### DATA RECORDS
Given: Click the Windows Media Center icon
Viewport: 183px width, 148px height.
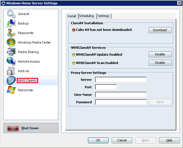Looking at the screenshot, I should tap(11, 42).
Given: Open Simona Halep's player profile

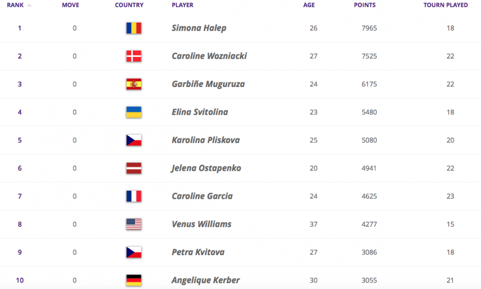Looking at the screenshot, I should tap(199, 28).
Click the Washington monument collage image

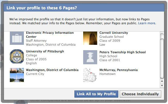click(x=17, y=75)
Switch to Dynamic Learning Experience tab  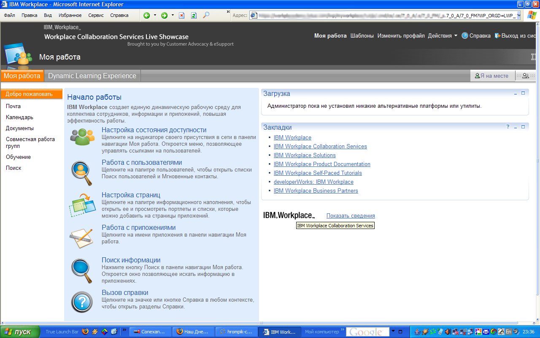coord(92,76)
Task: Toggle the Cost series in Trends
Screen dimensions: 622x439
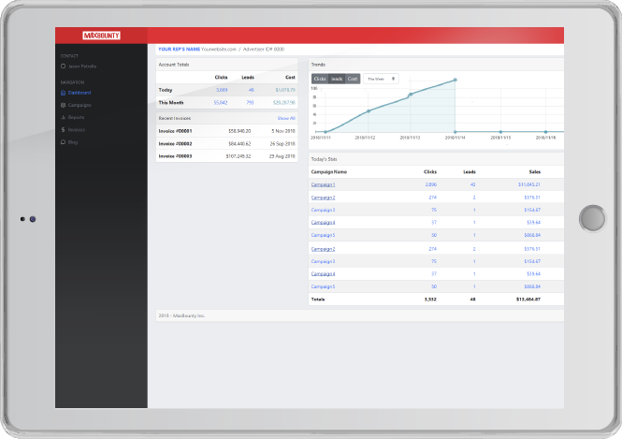Action: click(x=353, y=79)
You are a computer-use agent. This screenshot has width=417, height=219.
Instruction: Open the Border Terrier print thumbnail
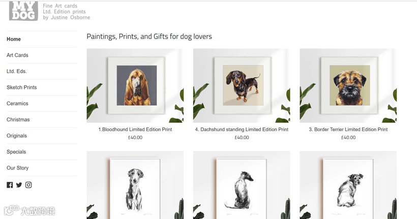[348, 85]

### WHAT YOU WILL DO
From the line that holds "You are a computer-use" down to the last line of the material above, every line is to be copied exactly, both ends included; pictures are to be omitted.

### THE ANSWER
You are a computer-use agent. This screenshot has width=417, height=219.
Instruction: Open the Border Terrier print thumbnail
[348, 85]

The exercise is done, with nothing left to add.